1

Lets say for fraud detection which has two labels for each transaction.

  1. Fraud
  2. Non fraud

In real world scenario we usually get more number of examples of Non fraud data points and very low number of fraud data points. Lets assume the ratio of Non fraud: fraud is 80:20. So my question is even if I build any classifier my model will predict the majority label but I know that data itself is not well distributed. So for such scenarios what should be the approach.

Steffen Moritz
  • 1,564
  • 2
  • 15
  • 22
  • 2
    There is a lot of posts on this site about unbalanced classes, search the site for this! In particular: https://stats.stackexchange.com/questions/6067/does-an-unbalanced-sample-matter-when-doing-logistic-regression since logistic regression could be a good starting method for your problem. – kjetil b halvorsen Jul 31 '17 at 11:17
  • SMOTE algorithm is a popular choice. See e.g. here https://www.jair.org/media/953/live-953-2037-jair.pdf and here https://stats.stackexchange.com/questions/234016/opinions-about-oversampling-in-general-and-the-smote-algorithm-in-particular – tosik Aug 03 '17 at 19:51
  • Avoid the problem by using a probabilistic model, like logistic regression? – kjetil b halvorsen Aug 03 '17 at 20:56

3 Answers3

0

Two approaches I've read about are down-sampling the majority class, and changing the cost of miss-classifying to more severely penalize missing the minority class (fraud, in this case).

Zhenya
  • 1
0

One option is to down-sample you majority class - i.e. randomly throwing away events belonging to the majority class. That is of course feasible only if you have large enough data to afford this.

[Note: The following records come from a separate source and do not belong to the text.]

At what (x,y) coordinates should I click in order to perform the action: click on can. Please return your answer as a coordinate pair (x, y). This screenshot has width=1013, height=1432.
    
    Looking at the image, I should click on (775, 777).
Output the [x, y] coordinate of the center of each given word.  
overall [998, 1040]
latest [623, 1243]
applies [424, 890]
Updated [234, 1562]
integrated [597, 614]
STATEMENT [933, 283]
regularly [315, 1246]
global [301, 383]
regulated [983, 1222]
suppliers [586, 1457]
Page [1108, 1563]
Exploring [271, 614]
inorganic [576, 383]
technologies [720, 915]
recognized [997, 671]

An alternative is to up-sample the minority class; a popular algorithm to generate synthetically data for the minority class is SMOTE (https://www.jair.org/media/953/live-953-2037-jair.pdf). I find a python implementation of it here: https://github.com/scikit-learn-contrib/imbalanced-learn although I was able to use it successfully only when using Support Vector Machines as a classifier. It did not really make a difference with other classifiers.

famargar
  • 789
  • 1
  • 5
  • 24
0

Another option, e.g. used in the R mixOmics package, is the option to base fitness measures during model parameter tuning not only on overall misclassification rate, but also on per-class misclassification rate. This will allow customised tuning and automatic leveraging of classes.

CarlBrunius
  • 138
  • 1
  • 11